Music Building; University School of Music

The Conservatory of Music was a three story brick structure located on the southeast corner of 11th and R, directly across the street from the heart of the University of Nebraska. The Conservatory was a privately operated business undertaking of the director, Willard Kimball. Construction on the Conservatory of Music started early in 1894, during the worst economic crisis of the late 19th century. Many people in Lincoln, which was actually losing population, thought that Willard Kimball would never succeed in building a new Conservatory, but despite the odds, the partially completed building was opened in October of 1894.

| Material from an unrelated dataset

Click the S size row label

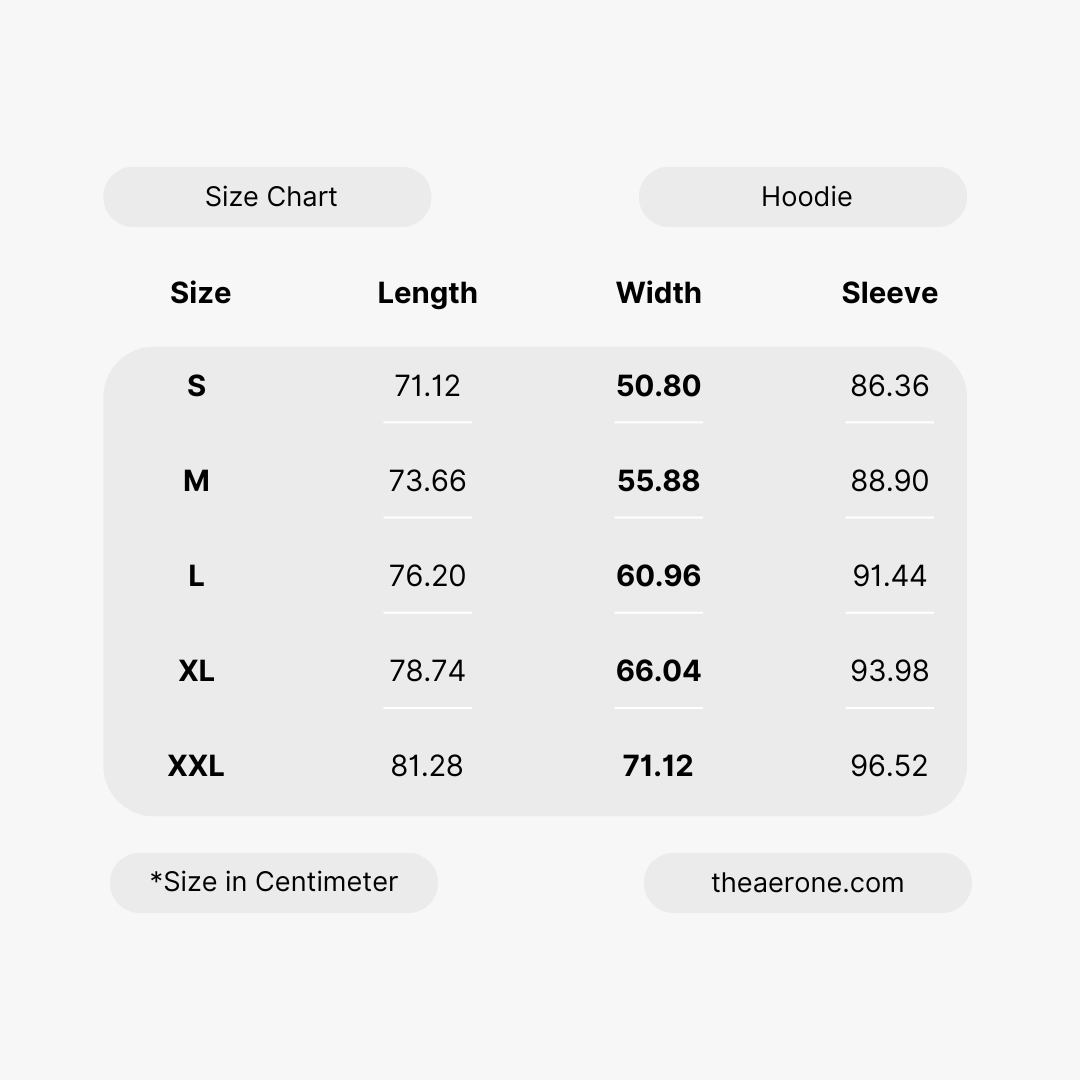(x=196, y=386)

The Conservatory of Music included a dining hall in the basement for students living in or enrolled in the Conservatory; faculty offices and instructional rooms and parlors on the first floor; and sleeping rooms for up to eighteen students on each of the two upper stories, with a piano in each room for practice. It also boasted steam heat and electricity. The sleeping rooms generated additional revenue that Willard Kimball used to pay for an eventual third story in 1910. The additional story included 30 practice rooms with pianos. Kimball originally intended to use the new third story as a large performance hall, but abandoned this idea when Soldiers Memorial Hall, with a large auditorium, was added to Grant Hall in 1900.

Around 1900 Kimball incorporated the business, calling it the University School of Music. The School's catalog eventually began to refer to the sleeping rooms as "girls accomodations". Use of the building as a partial dormitory continued up to around 1910 when the need for studio and office space replaced living quarters.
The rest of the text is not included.